To address signal degradation, scarce labeled data, and poor generalization across multiple tasks in earthquake monitoring, this paper proposes the first cross-modal transfer learning paradigm—adapting a pretrained language model (GPT-2) to seismic waveform analysis *without* earthquake-specific pretraining. Our method introduces: (1) a learnable seismic waveform tokenization scheme that maps time-series waveforms to discrete tokens; (2) a cross-modal representation alignment and multi-task joint optimization framework; and (3) unified modeling of five core seismic tasks on the DiTing and STEAD benchmarks. Experiments demonstrate state-of-the-art performance on 36 out of 43 evaluation metrics, including 12 out of 16 few-shot metrics, with relative improvements predominantly ranging from 10% to 50%. Inference latency matches that of lightweight models. This work establishes a scalable, cross-modal foundation model paradigm for seismology.
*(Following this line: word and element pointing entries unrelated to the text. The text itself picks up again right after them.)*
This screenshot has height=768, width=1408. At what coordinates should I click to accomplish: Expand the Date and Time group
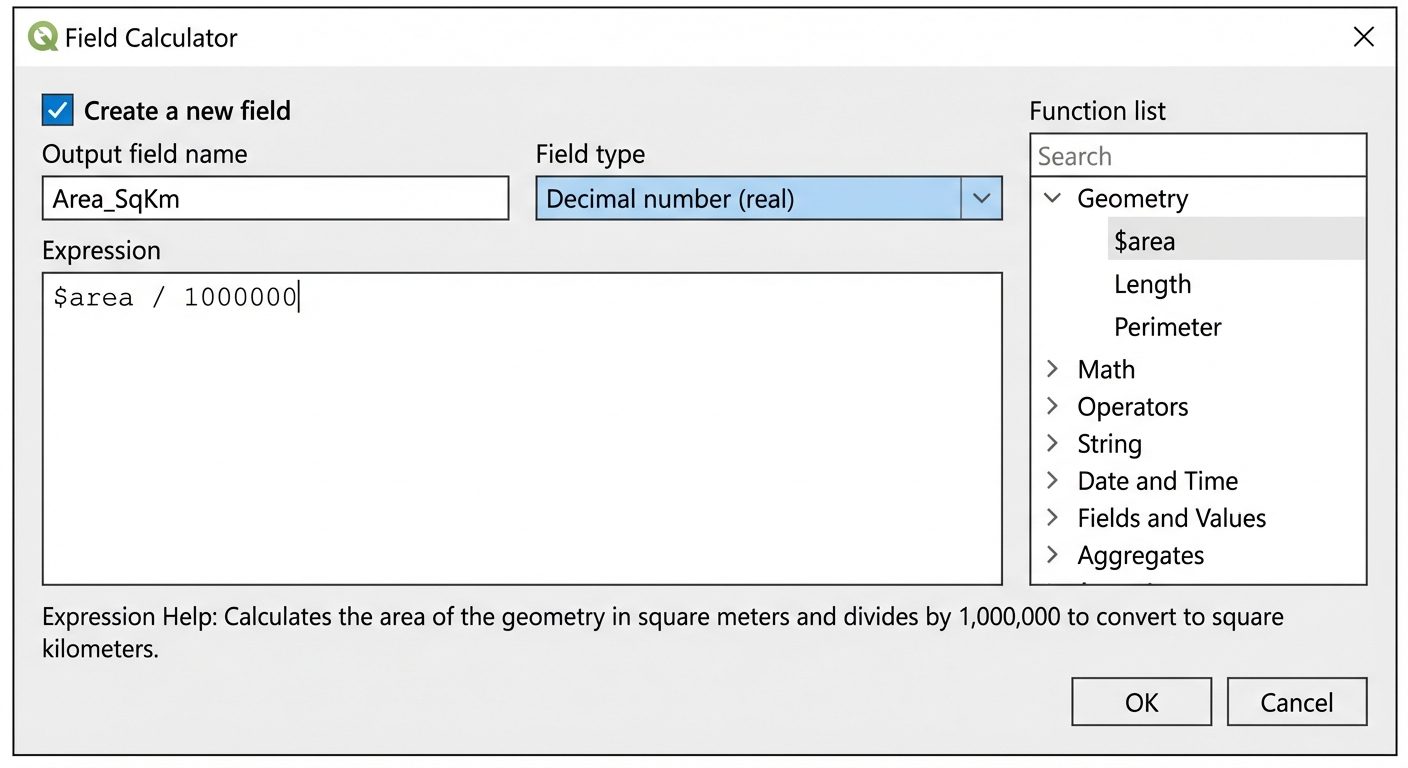1052,480
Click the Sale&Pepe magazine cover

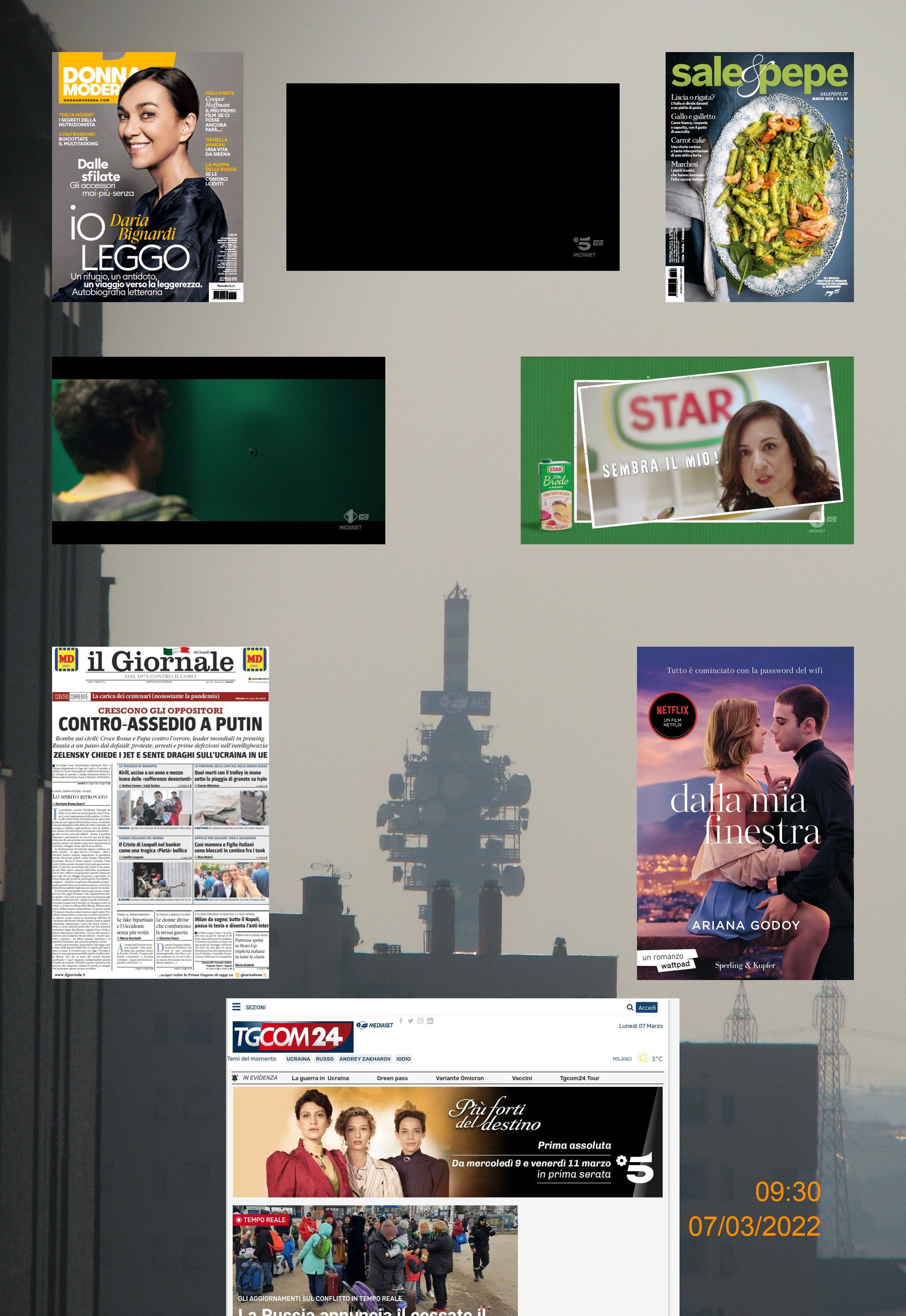pyautogui.click(x=759, y=177)
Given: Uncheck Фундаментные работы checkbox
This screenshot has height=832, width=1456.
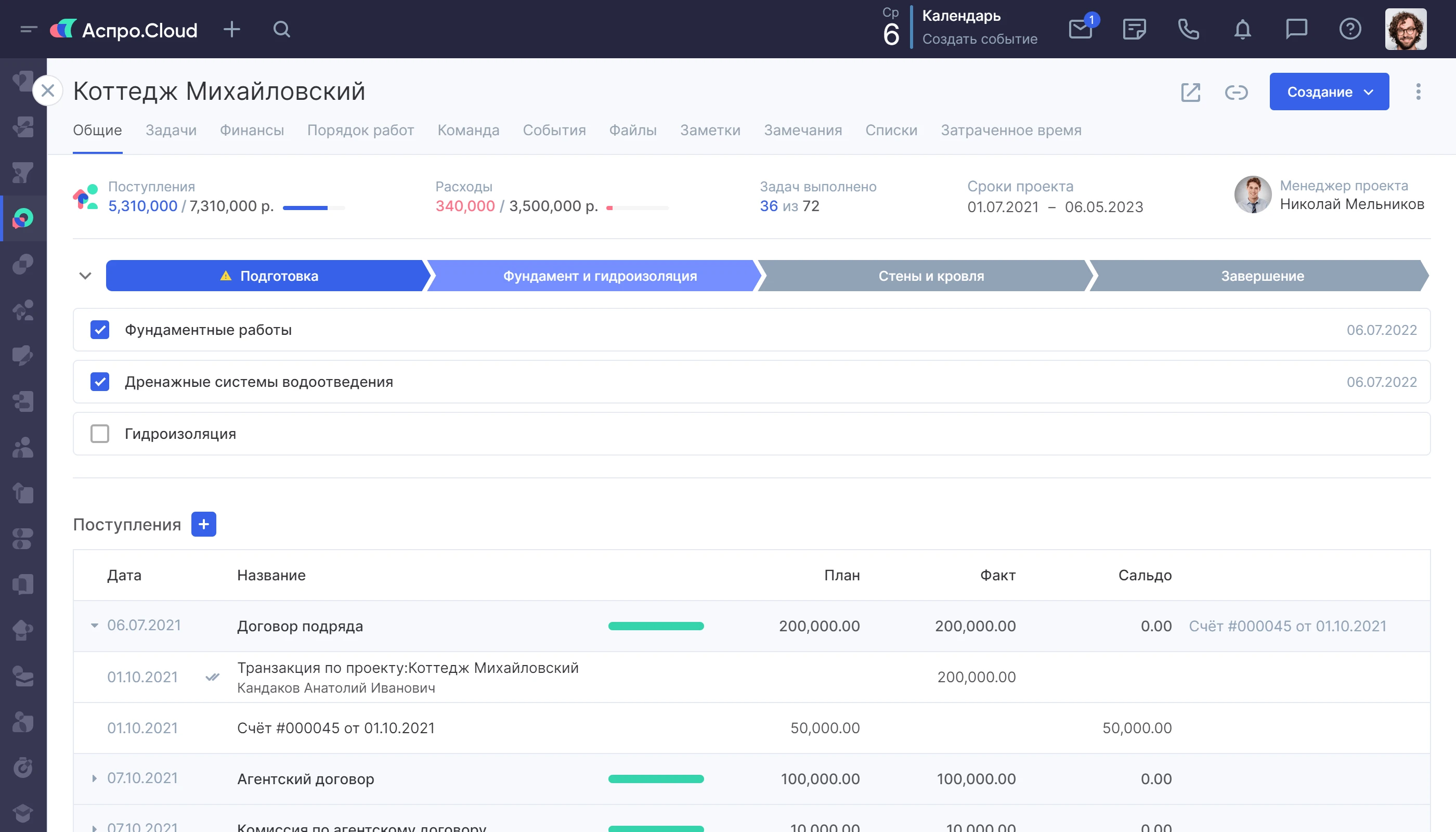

Recent advances in deep learning have revolutionized seismic monitoring, yet developing a foundation model that performs well across multiple complex tasks remains challenging, particularly when dealing with degraded signals or data scarcity. This work presents SeisMoLLM, the first foundation model that utilizes cross-modal transfer for seismic monitoring, to unleash the power of large-scale pre-training from a large language model without requiring direct pre-training on seismic datasets. Through elaborate waveform tokenization and fine-tuning of pre-trained GPT-2 model, SeisMoLLM achieves state-of-the-art performance on the DiTing and STEAD datasets across five critical tasks: back-azimuth estimation, epicentral distance estimation, magnitude estimation, phase picking, and first-motion polarity classification. It attains 36 best results out of 43 task metrics and 12 top scores out of 16 few-shot generalization metrics, with many relative improvements ranging from 10% to 50%. In addition to its superior performance, SeisMoLLM maintains efficiency comparable to or even better than lightweight models in both training and inference. These findings establish SeisMoLLM as a promising foundation model for practical seismic monitoring and highlight cross-modal transfer as an exciting new direction for earthquake studies, showcasing the potential of advanced deep learning techniques to propel seismology research forward.